Rapid economic and population growth is putting pressure on regional utilities to add power generation capacity to avoid increasing supply-demand imbalances, power outages and soaring prices, AT Kearney said.
At only four per cent annually, growth of power generation capacity is lagging behind the region’s economic growth rate of seven per cent, according to the consultancy firm.
Growing demographics and wealth in the Middle East will lead to a constant increase of demand for electricity in the foreseeable future, the report said.
A further challenge is how to calculate the necessary energy efficiency increase, as utility companies in the Middle East face energy sector losses of more than 10 percent through theft and faulty systems.
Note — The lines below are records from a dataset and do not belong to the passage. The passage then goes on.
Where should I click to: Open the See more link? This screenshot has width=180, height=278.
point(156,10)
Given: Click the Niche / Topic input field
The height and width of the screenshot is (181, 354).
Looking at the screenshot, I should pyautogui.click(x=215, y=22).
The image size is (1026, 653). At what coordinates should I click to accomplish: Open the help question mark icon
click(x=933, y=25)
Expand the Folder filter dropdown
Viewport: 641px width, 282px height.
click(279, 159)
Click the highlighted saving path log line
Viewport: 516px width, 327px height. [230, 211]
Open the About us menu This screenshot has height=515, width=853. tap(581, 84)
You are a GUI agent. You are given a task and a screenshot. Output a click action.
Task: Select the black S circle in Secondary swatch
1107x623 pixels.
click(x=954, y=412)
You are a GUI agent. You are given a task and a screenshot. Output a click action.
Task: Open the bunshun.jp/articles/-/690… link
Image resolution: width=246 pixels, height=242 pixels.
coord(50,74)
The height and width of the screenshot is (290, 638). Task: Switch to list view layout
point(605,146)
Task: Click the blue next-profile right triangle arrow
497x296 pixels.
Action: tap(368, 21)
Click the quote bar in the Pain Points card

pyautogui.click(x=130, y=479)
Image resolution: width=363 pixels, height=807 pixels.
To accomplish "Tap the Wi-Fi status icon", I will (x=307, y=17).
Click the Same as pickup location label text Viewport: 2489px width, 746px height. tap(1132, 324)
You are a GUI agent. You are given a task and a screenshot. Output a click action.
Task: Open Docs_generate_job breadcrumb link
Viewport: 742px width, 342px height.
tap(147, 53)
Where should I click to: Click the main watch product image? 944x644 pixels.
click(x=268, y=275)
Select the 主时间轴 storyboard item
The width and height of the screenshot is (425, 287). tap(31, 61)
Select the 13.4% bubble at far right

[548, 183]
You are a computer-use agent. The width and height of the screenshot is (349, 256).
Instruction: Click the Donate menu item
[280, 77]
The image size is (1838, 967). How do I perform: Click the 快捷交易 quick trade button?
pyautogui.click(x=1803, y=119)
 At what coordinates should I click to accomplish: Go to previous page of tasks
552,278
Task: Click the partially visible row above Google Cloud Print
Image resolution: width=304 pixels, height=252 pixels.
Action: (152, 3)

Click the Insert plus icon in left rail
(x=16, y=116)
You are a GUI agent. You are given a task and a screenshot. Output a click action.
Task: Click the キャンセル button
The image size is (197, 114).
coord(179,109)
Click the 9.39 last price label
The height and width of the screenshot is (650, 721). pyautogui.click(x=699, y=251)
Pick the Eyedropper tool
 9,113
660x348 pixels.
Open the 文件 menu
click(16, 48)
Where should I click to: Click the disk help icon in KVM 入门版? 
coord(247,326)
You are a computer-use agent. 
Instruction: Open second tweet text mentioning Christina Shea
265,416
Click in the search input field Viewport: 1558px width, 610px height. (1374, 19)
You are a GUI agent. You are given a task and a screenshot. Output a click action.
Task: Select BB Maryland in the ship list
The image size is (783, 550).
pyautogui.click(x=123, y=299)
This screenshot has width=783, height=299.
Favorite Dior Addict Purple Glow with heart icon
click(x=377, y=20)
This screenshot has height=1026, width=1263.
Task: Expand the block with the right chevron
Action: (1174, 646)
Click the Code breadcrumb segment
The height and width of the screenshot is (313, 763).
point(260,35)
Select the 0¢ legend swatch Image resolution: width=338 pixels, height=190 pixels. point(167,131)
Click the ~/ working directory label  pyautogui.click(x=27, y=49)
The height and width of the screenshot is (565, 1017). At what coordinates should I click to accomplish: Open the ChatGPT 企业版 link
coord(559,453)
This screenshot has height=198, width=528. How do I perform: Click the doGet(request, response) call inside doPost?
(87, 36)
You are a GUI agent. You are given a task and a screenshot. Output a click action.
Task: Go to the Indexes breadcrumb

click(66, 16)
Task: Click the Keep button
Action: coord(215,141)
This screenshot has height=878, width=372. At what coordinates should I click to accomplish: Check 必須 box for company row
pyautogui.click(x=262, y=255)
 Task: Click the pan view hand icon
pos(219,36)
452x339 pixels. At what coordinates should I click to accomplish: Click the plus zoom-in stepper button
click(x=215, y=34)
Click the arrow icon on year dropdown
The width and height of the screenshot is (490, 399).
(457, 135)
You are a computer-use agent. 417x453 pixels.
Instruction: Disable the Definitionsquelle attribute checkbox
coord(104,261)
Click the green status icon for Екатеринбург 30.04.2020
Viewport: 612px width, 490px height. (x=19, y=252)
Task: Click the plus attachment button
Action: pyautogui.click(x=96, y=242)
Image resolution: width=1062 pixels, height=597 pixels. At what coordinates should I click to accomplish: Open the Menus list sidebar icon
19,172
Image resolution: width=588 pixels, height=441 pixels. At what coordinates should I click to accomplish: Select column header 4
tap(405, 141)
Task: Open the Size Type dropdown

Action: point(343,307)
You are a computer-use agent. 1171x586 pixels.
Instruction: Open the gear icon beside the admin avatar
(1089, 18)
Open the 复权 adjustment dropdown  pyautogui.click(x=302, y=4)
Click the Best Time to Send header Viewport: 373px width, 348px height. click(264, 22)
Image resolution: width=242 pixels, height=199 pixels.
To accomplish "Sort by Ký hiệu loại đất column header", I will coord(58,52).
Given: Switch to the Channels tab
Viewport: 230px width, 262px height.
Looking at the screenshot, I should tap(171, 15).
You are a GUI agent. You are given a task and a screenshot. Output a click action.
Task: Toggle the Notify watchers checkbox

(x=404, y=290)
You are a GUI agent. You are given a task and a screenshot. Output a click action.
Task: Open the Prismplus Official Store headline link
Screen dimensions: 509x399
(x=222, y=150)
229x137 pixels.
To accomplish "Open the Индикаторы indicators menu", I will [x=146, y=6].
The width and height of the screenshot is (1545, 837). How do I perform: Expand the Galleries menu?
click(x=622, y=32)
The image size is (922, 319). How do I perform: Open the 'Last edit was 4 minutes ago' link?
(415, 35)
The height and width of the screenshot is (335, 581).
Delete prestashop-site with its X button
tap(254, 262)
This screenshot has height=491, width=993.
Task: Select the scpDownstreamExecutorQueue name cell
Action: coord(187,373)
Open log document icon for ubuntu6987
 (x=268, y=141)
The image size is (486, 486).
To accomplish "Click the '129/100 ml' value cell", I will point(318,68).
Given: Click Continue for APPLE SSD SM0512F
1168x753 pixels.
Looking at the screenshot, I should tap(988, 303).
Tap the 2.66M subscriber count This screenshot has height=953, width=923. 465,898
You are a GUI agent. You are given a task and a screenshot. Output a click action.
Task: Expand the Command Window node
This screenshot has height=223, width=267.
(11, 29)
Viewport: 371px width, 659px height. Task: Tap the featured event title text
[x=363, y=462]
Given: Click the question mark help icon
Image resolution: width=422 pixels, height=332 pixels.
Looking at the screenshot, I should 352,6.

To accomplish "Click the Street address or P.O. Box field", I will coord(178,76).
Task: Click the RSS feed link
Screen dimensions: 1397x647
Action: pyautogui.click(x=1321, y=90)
A lack of metering and governance leads to situations, where utility facilities are not aware of where they lose energy – and subsequently – money.
“The structures within the electricity portfolios of the regional utility companies need to change significantly towards alternative energy sources like solar, wind and nuclear,” said Dr Goetz Wehberg, from the Global Utilities Practice of AT Kearney.
“In addition to large scale solar farms, smaller local units such as photovoltaic home installations must evolve for future use. “
Although many Middle East countries are discussing ambitious renewable targets – for example, achieving a 20 per cent share of renewables in 2020 like in the EU – the regulatory framework and funding of such investments are open in most cases. Initiatives such as Masdar are only a preliminary step in leveraging the region’s solar power potential.
Key growth areas for future electricity supply are tourist hubs, economic cities and industrial zones.
The six Economic Cities of Saudi Arabia for example, will have a future metro population of several million people and investment requirements for electricity generation of more than $4bn.
Industrial zones such as Jubail and Yanbu in Saudi Arabia are expected to double in size within the next five years, with investments in utilities infrastructure also expected to increase. Additionally, countries such as Bahrain are running out of oil and need to secure energy supply for the future. Other nations such as Jordan extensively rely on energy imports already and want to decrease their dependency.
“A sound demand forecast, capacity planning and regulatory management will be key to avoid power outages in the region in the future,” said Dr Wehberg.
“To better balance supply and demand within the region and prospectively with Europe, the transmission grids in the Middle East need to become more integrated,” he added.